## Tu tarea
Según el documento de origen, ¿cuánto duró la charla del reencuentro virtual entre Ana María y Betty?

## Documento de origen
.....

Ilse Kohn, en efecto, emigró con su familia a la capital china. Eso fue lo último que Ana María supo de su amiga. El devenir de Ilsa continuó por Australia y culminó en los Estados Unidos con un nuevo nombre: Betty Grebenschikoff. Desde Miami y Santiago de Chile, las mujeres hacen lo mismo: Ana María colabora en el Museo Interactivo Judío de Chile y Betty en The Florida Holocaust Museum; ambas dan charlas en instituciones educativas donde predican el ejercicio de la memoria, ambas plasmaron sus historias en libros autobiográficos. Sus vidas, descubrieron los investigadores, estaban espejadas.
La red LAES coordinó el reencuentro virtual con los dos museos. Se celebró los últimos días de noviembre de 2020 a través de Zoom. Del evento también participaron sus familiares. “Hola”, dijo Betty. “Hola Betty. ¿Puedes verme? Y también veo a Ana María”, intervino la moderadora. “Sí, las puedo ver a las dos”, respondió Ana María, mientras aparecían sus rostros en la pantalla. Volvían a verse las caras 82 años después. Los nervios impidieron que la charla fluyera. Hubo silencios y emociones los primeros cinco minutos. Después llegaron las reflexiones y también las trivialidades.
“¿Esto que ocurrió con nosotras es un milagro, no?”, preguntó Ana María. A Betty las ideas y las palabras se le acumulaban: “Tengo… estoy tan… no tengo palabras. Para esto que estamos… después de tantos años, después de 80 años, nos hemos juntado nuevamente. Es un regalo”.
Los presentes se conmovían desde el anonimato: sus micrófonos y sus cámaras estaban apagadas, y su participación quedaba relegada al silencio y la sombra. “Fue tan natural para ellos”, interpretó Lucas Kirschman, uno de los siete nietos de Betty. “Estaban hablando de cosas al azar como si no fuera gran cosa... Y es casi como si el idioma pudiera haber sido una barrera, pero no lo fue en absoluto. Nunca antes había escuchado a mi abuela hablar alemán”.
La charla duró casi dos horas. Un brindis con champagne cerró la cita. Todos alzaron las copas. “Ver a Ana María y Betty en la videollamada, junto con sus familias sanos y felices, fue ver el triunfo definitivo sobre el odio”, concluyó otro espectador del encuentro íntimo.
La relación continuó recomponiéndose. Las dos mujeres de 91 años ya entablaron varias conversaciones por Whatsapp y por Zoom. Ana María Wahrenberg también siente que la reaparición de su amiga de la infancia es un regalo del que estará infinitamente agradecida. “Hablamos todos los domingos durante aproximadamente una hora. Nunca nos pondremos al día. Nuestras conversaciones son geniales, todavía tenemos intereses en común y, por supuesto, muchos, muchos recuerdos que aún compartimos. En cuanto salgamos de esta horrible pandemia, intentaremos reunirnos en algún rincón del mundo”, contó la chilena al medio The Times of Israel.

.....

## Entradas mostradas

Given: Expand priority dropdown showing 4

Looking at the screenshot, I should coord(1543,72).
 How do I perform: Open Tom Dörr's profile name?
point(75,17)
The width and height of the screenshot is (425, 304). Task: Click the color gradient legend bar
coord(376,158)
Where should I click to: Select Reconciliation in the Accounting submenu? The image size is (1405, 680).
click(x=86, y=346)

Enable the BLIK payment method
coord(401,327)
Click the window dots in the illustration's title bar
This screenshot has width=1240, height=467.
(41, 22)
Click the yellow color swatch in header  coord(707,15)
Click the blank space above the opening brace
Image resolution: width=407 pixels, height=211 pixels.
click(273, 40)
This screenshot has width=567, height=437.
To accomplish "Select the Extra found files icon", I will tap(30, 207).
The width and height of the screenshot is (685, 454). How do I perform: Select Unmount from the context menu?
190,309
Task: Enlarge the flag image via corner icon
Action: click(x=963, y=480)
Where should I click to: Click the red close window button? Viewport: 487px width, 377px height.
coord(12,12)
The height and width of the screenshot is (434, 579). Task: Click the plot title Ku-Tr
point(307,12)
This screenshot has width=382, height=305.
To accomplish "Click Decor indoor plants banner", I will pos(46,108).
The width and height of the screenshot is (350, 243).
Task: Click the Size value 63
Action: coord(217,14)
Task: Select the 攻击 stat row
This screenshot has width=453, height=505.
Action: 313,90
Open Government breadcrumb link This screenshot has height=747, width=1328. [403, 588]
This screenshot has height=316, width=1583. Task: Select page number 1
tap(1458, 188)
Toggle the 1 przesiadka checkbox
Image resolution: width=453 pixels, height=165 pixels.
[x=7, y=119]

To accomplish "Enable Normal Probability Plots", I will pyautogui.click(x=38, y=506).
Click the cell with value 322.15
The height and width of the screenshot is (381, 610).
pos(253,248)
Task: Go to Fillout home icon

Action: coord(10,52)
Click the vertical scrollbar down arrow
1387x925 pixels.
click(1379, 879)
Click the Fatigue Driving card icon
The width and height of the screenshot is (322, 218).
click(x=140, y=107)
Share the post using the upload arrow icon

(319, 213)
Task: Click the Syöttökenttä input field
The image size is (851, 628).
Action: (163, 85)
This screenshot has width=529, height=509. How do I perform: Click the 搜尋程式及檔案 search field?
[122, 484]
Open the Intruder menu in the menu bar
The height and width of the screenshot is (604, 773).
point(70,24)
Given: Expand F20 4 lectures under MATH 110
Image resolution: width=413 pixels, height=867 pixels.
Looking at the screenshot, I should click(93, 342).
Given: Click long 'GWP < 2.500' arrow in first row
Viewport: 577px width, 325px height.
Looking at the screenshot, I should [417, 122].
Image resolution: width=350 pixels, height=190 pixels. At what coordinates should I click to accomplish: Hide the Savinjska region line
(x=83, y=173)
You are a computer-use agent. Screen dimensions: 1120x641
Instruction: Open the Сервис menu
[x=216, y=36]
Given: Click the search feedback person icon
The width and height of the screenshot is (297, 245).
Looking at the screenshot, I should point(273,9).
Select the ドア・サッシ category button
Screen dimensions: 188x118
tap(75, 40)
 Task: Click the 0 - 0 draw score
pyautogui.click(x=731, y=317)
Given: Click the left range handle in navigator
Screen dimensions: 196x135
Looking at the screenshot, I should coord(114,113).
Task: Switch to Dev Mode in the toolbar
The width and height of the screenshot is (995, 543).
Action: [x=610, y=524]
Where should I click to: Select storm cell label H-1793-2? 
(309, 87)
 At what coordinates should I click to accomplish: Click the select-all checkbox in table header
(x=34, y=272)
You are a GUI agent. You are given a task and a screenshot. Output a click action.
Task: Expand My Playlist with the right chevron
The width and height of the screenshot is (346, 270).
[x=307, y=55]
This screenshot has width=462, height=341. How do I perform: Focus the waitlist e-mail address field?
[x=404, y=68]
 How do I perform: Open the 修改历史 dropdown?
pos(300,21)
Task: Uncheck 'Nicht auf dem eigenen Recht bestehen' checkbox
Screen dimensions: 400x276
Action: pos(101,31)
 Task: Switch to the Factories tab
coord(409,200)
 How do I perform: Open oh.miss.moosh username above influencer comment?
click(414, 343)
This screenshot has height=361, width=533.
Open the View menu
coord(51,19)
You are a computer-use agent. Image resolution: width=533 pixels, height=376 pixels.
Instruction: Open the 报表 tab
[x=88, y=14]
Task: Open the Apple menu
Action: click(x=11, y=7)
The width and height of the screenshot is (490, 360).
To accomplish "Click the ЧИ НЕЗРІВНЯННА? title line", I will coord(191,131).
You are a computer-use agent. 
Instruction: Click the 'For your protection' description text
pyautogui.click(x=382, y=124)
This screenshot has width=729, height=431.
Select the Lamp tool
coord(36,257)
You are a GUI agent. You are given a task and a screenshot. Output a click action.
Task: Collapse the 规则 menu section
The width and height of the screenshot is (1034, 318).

.....

## Resultado
Casi dos horas.